L'armée romaine est un formidable outil de conquête et de romanisation. Grâce à elle, l'Empire romain s'étend de l'Ecosse à la Jordanie. Mais autant Rome ne s'est pas faite en un jour, autant son armée mit, elle aussi, des siècles à s'organiser et à évoluer. Depuis les origines et jusqu'au IIe siècle avant J.C., l'armée romaine est calquée sur la répartition censitaire de la société. Tout homme est astreint au service armé et s'équipe selon ses moyens. Les plus riches forment traditionnellement la cavalerie, car ils sont capables d'entretenir un cheval à la guerre. Vient ensuite l'infanterie lourde. Au bas de l'échelle, les pauvres composent les troupes légères (vélites). Les prolétaires quant à eux ne sont pas appelés, puisque n'ayant rien à défendre, ils ne peuvent faire preuve de combativité.
En 107 av. J.C., sous l'égide du consul Caius Marius, l'armée de conscription fait progressivement place à une armée de métier. Celle-ci est désormais ouverte aux plus pauvres, qui s'enrôlent en masse. Pour ces volontaires issus en grande majorité des campagnes, l'armée est perçue comme un moyen sûr de s'élever socialement.
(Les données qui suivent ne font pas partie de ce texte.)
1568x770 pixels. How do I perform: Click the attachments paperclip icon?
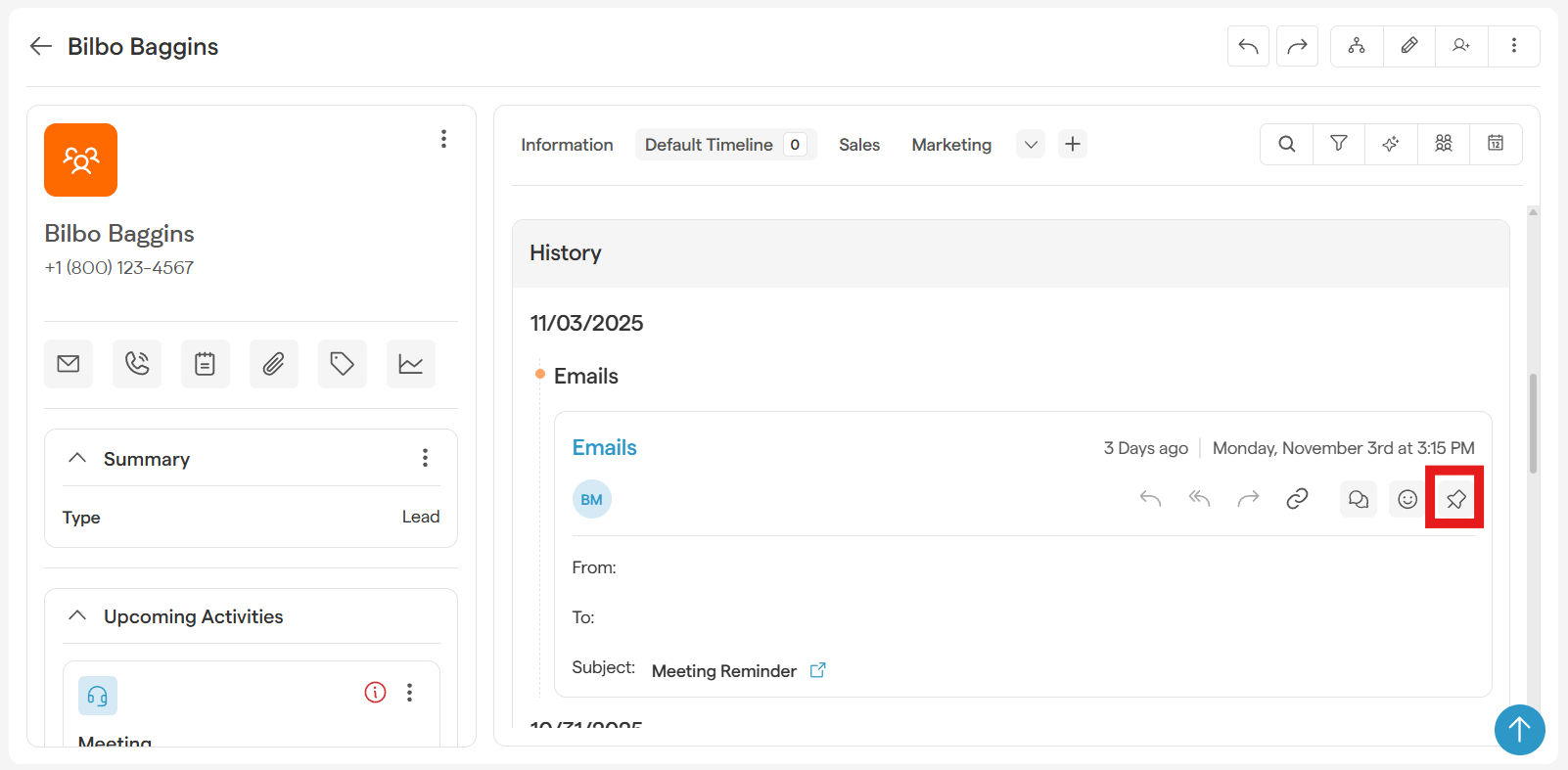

Cette réforme est rendue nécessaire par le contexte socio-politique de l'époque, et par une désaffection grandissante des classes supérieures pour les choses de la guerre. Une conséquence de cette mesure est la "standardisation" de l'équipement, car c'est à présent l'État qui fournit les soldats.


Légionnaires du temps d'Auguste, au repos dans une bourgade indigène (reconstitution PAX AUGUSTA)


De cette armée nouvelle, certains généraux vont savoir tirer le meilleur parti. C'est le cas notamment de César, qui va en faire un puissant instrument politique, tout dévoué à sa cause.

Effectif de l'armée au début de l'Empire


Sous César, une légion compte environ 4800 hommes. Elle se répartit en 10 cohortes de 480 hommes (I à X). Chaque cohorte compte 3 manipules de 160 soldats (A, B, C), divisée chacune en 2 centuries de 80 légionnaires (X, Y). Une centurie comporte 10 contuburniae de 8 hommes (Z), dormant sous la même tente.
À la fin du Ier siècle avant J.C., l'armée subit quelques changements. La première cohorte, unité d'élite de la légion, comprend désormais 5 doubles-centuries, soit 800 hommes environ (480 pour les autres). L'effectif théorique total d'une légion passe ainsi à 5200 combattants, secondés par une multitude de valets et de muletiers. 120 légionnaires sont sélectionnés pour composer la cavalerie, et servir d'éclaireurs et d'estafettes. Les militaires fournissent l'essentiel des métiers nécessaires à la vie en autarcie : pionniers, architectes, médecins, artisans qualifiés, etc.
Structure de la légion romaine


Après la période des guerres civiles, Auguste ramène le nombre des légions à 28, soit 150.000 hommes pour défendre l'Empire. Il leur adjoint un nombre équivalent de soldats auxiliaires : fantassins et cavaliers.

Les cohortes prétoriennes


Les cohortes prétoriennes sont nées du besoin que certains chefs militaires estimaient aussi nécessaire que prestigieux de se constituer une garde personnelle dévouée. Leur nom vient du fait qu'elles plantent dans le camp leurs tentes près du praetorium (quartier général). Auguste arrête le nombre de ses prétoriens à 4500 hommes, répartis en 9 cohortes, commandés par deux préfets du prétoire. Trois cohortes sont établies à Rome, les autres autour de la ville. Chacune des cohortes prétoriennes assure par roulement la garde au palais.
Mieux considérés et mieux payés, les prétoriens font des jaloux chez les légionnaires, qui effectuent un service plus dangereux et plus long (20 ans contre 16 pour un prétorien.) Leur différence de statut n'est pas étrangère aux grandes mutineries qui secouent l'Empire à la mort d'Auguste, en 14 après J.C.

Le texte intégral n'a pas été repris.